Nous comptons sur nos débats pour avancer sur ce thème et sur quelques autres. Je pense notamment à l’amélioration du fonctionnement de l’Agence française anticorruption, prévue à l’article 3, à l’appréciation du périmètre de consolidation des entreprises, évoquée à l’article 8, ou encore à la simplification du registre prévu pour les représentants d’intérêt, à l’article 13. Nous espérons pouvoir vous convaincre, chers collègues, de la pertinence de nos amendements. Mais malgré ces divergences, nous avons surtout de grandes convergences, et nous saluons l’enrichissement du texte, en particulier pour tous les sujets sur lesquels nos amendements ont été adoptés ou satisfaits.

Pour la protection des consommateurs, nous nous félicitons de l’adoption à l’unanimité en commission des finances de l’article 29 bis B relatif à la substitution de l’assurance emprunteur pour les crédits immobiliers. Cet amendement figurait parmi ceux que nous avons souvent portés, car nous pensons qu’il est inacceptable que plusieurs milliards d’euros de marge indue, pris aux consommateurs, soient captés par les banques. Nous espérons que ce vote sera confirmé en séance malgré les nombreuses pressions qui s’exercent.

S’agissant de l’agriculture, on tâtonne depuis des années sur la question du prix à payer à nos paysans pour nos productions agricoles. La contractualisation, l’Observatoire des prix et des marges, la structuration des interprofessions, la correction des dérives issues de la loi de modernisation de l’économie et de la loi de modernisation de l’agriculture sont autant de bonnes mesures, des outils utiles, mais qui n’ont pas réussi à inverser la grande tendance de fond : la captation de la valeur ajoutée par la grande distribution et l’industrie agroalimentaire au détriment de nos paysans, qui souffrent de cette injustice. Le pouvoir de négociation des acteurs est trop déséquilibré, en défaveur de nos paysans.

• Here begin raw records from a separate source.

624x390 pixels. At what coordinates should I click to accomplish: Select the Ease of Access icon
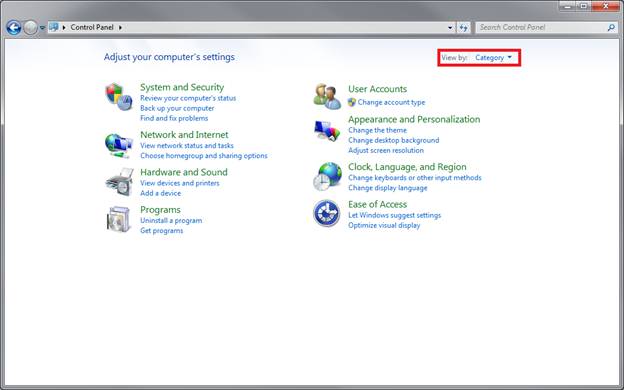(x=326, y=213)
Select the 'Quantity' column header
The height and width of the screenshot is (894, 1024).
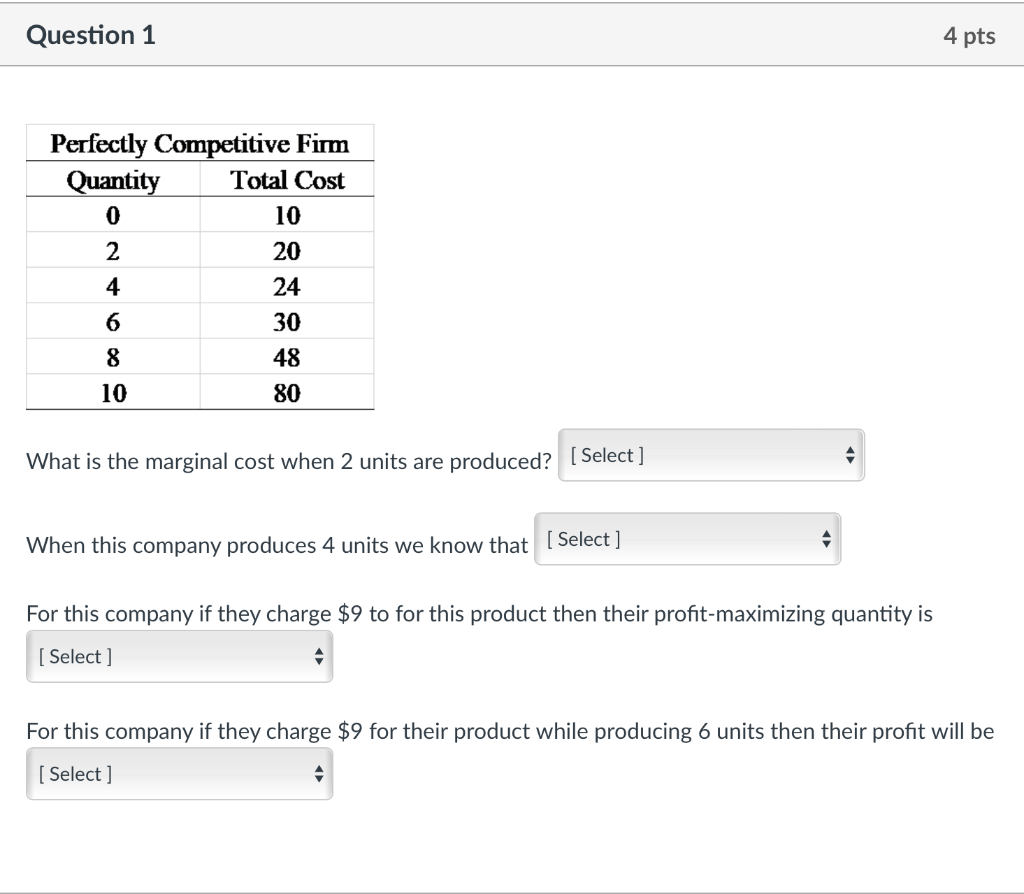pyautogui.click(x=112, y=180)
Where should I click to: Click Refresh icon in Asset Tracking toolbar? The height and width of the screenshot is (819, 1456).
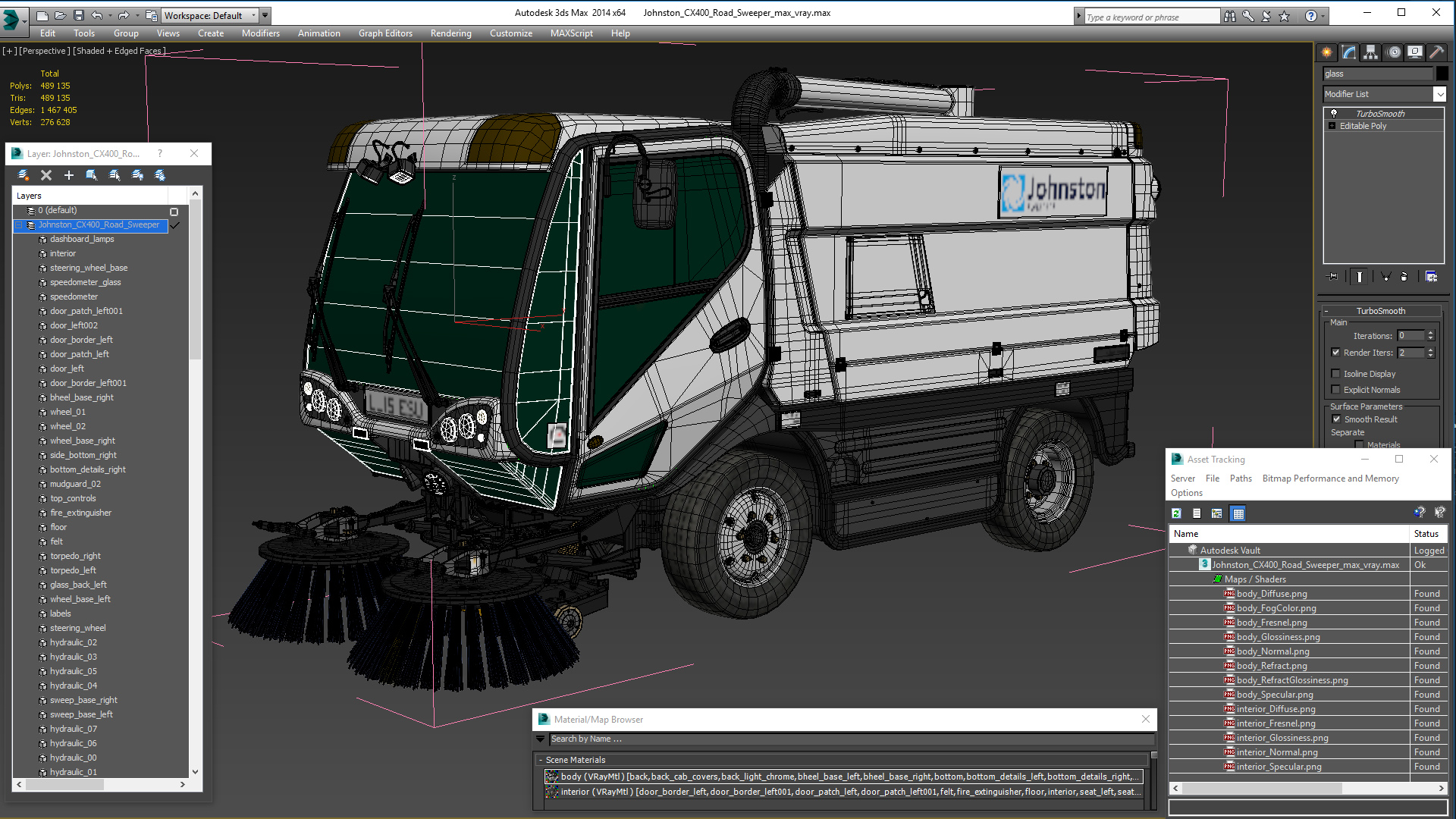point(1176,513)
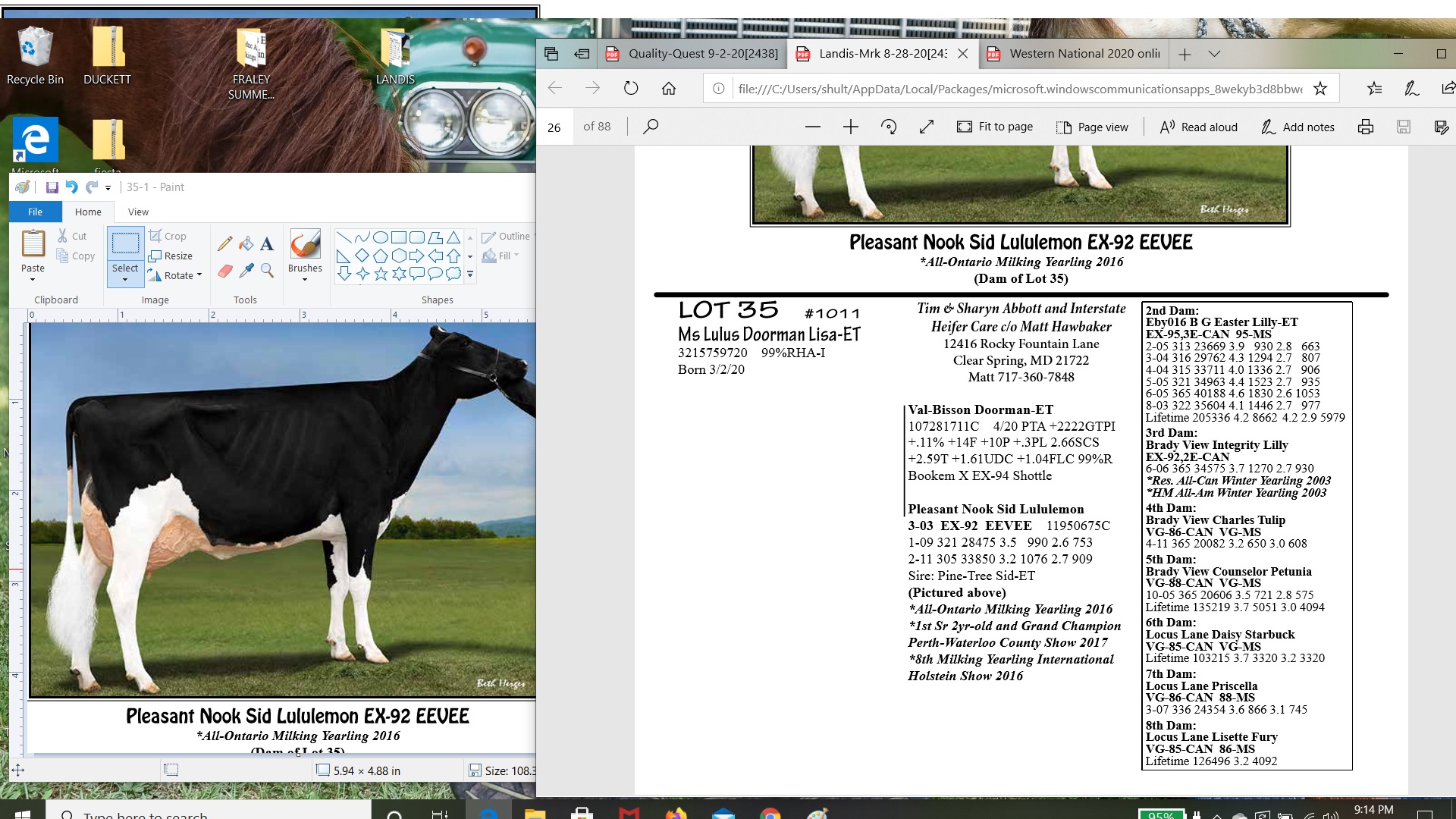This screenshot has width=1456, height=819.
Task: Choose the Color picker eyedropper tool
Action: pyautogui.click(x=246, y=271)
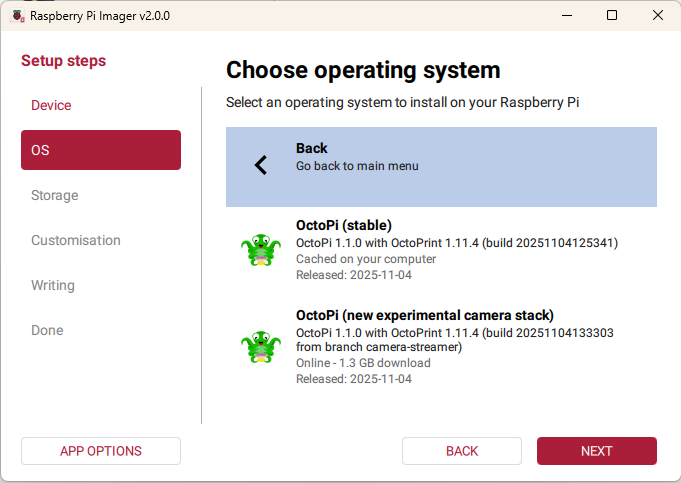Click the "Online - 1.3 GB download" line

(x=363, y=363)
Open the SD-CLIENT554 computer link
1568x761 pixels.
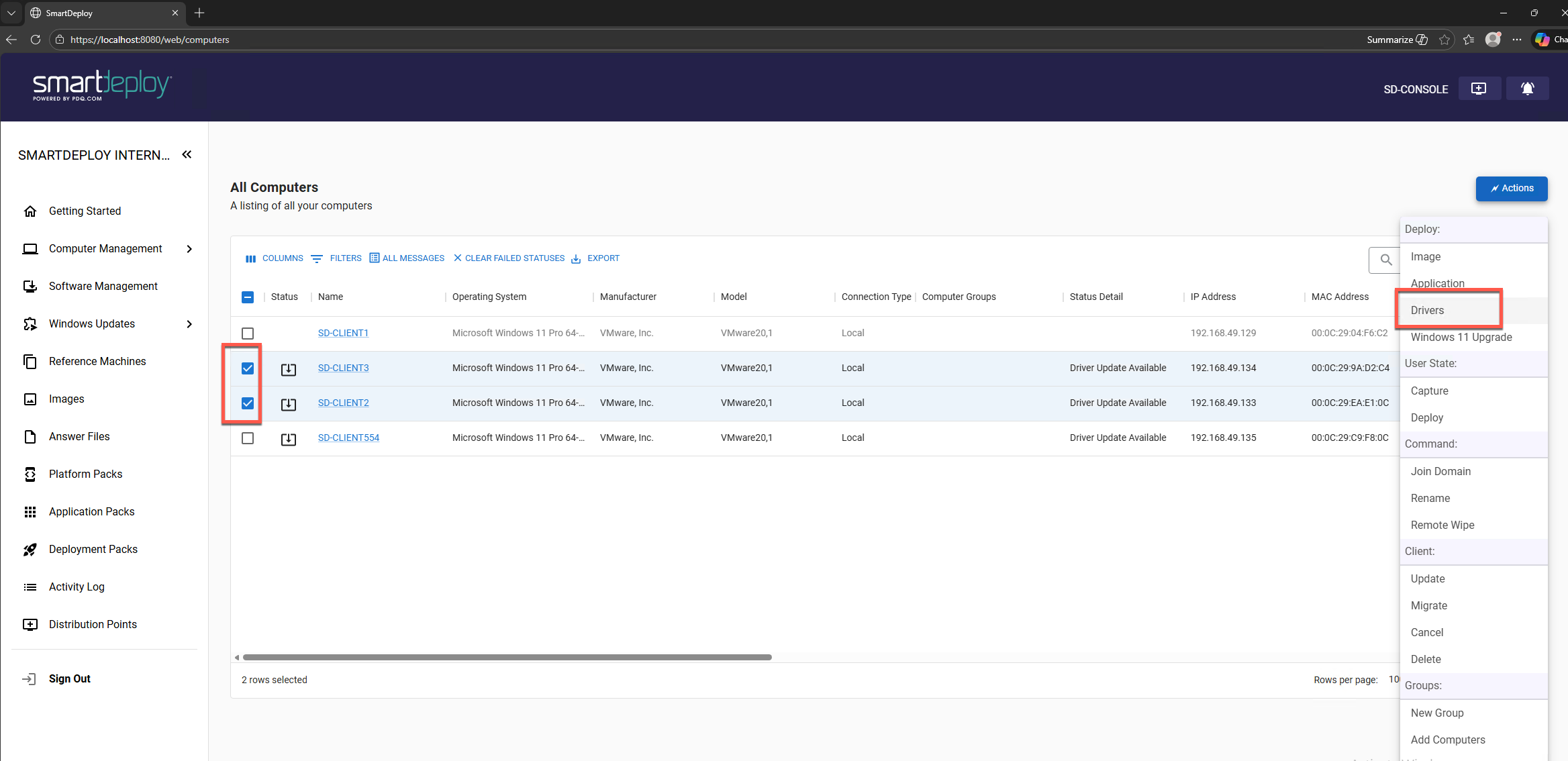348,438
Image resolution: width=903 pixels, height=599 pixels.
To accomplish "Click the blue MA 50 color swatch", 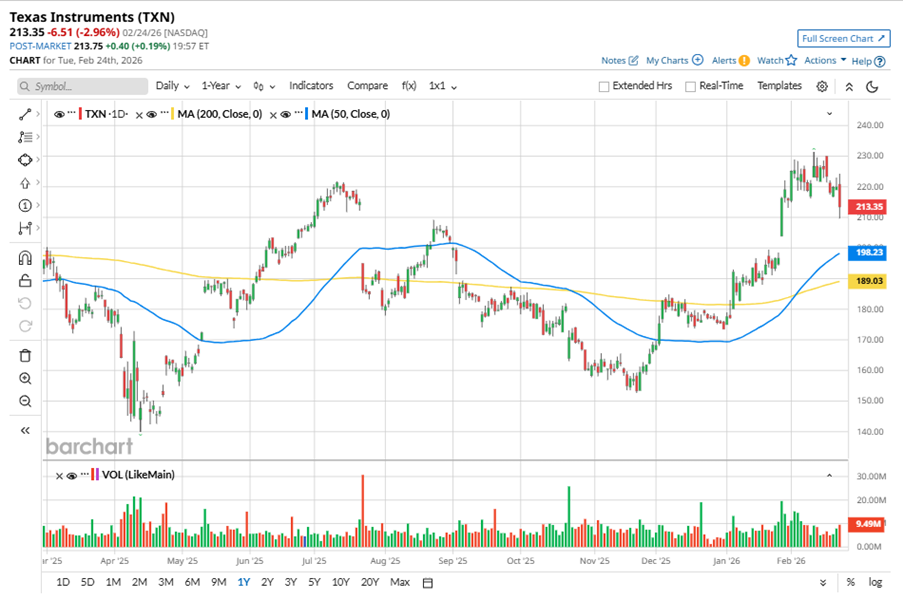I will click(x=306, y=114).
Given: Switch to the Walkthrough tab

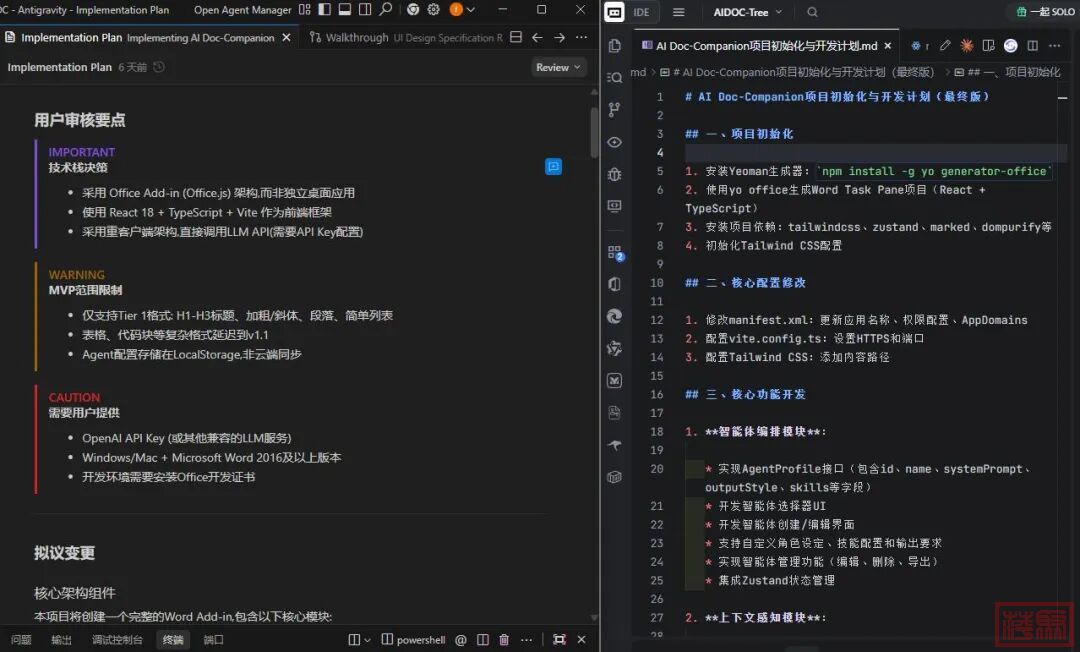Looking at the screenshot, I should coord(356,38).
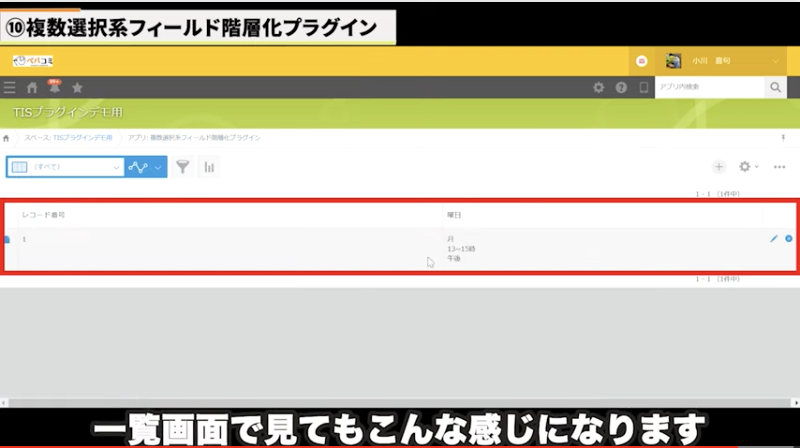Edit record 1 with pencil icon

tap(773, 239)
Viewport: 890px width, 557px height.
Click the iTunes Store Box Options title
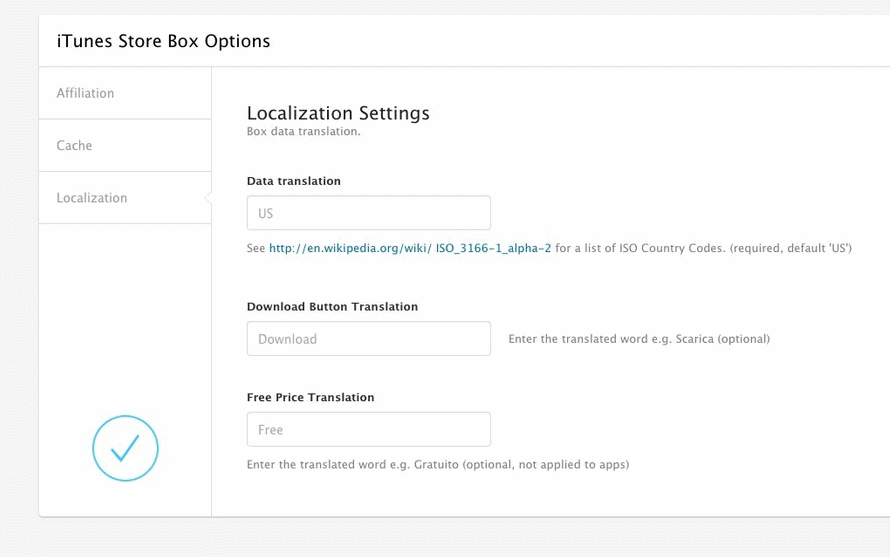coord(163,41)
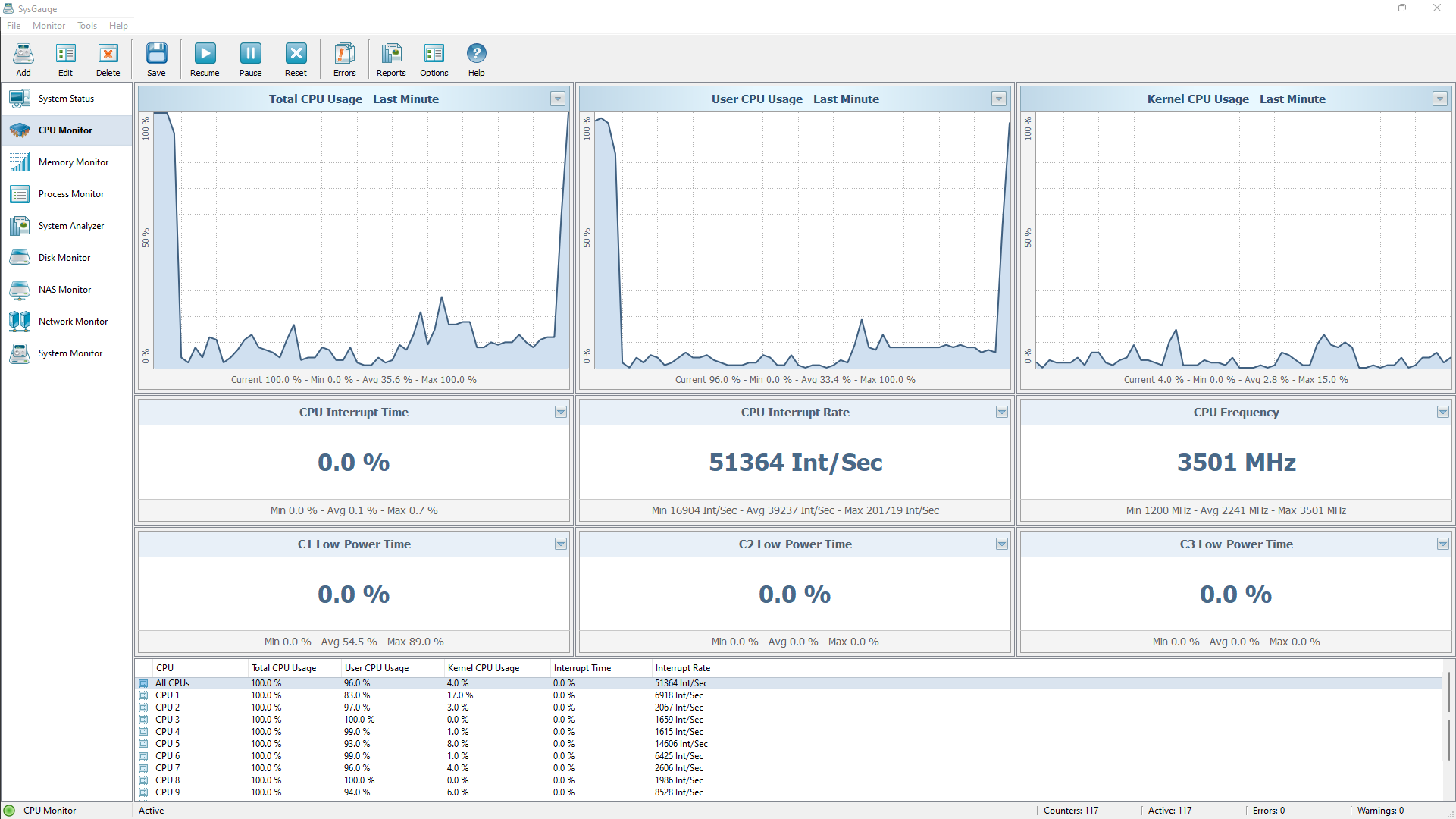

Nous devons tenter de rétablir de l’équité dans les relations commerciales. Au cours des examens, nous avons bien progressé. Il était temps ! Il nous faudra confirmer les consensus obtenus en commission et au Sénat pour rétablir de la justice et répondre au désespoir de nos paysans.

S’agissant enfin de l’artisanat, nous constatons les blocages et nous demandons plus de fluidité et de simplicité. Mais nous voulons aussi défendre la nécessité de la qualification. C’est pourquoi nous nous félicitons de l’adoption conforme de l’article 43.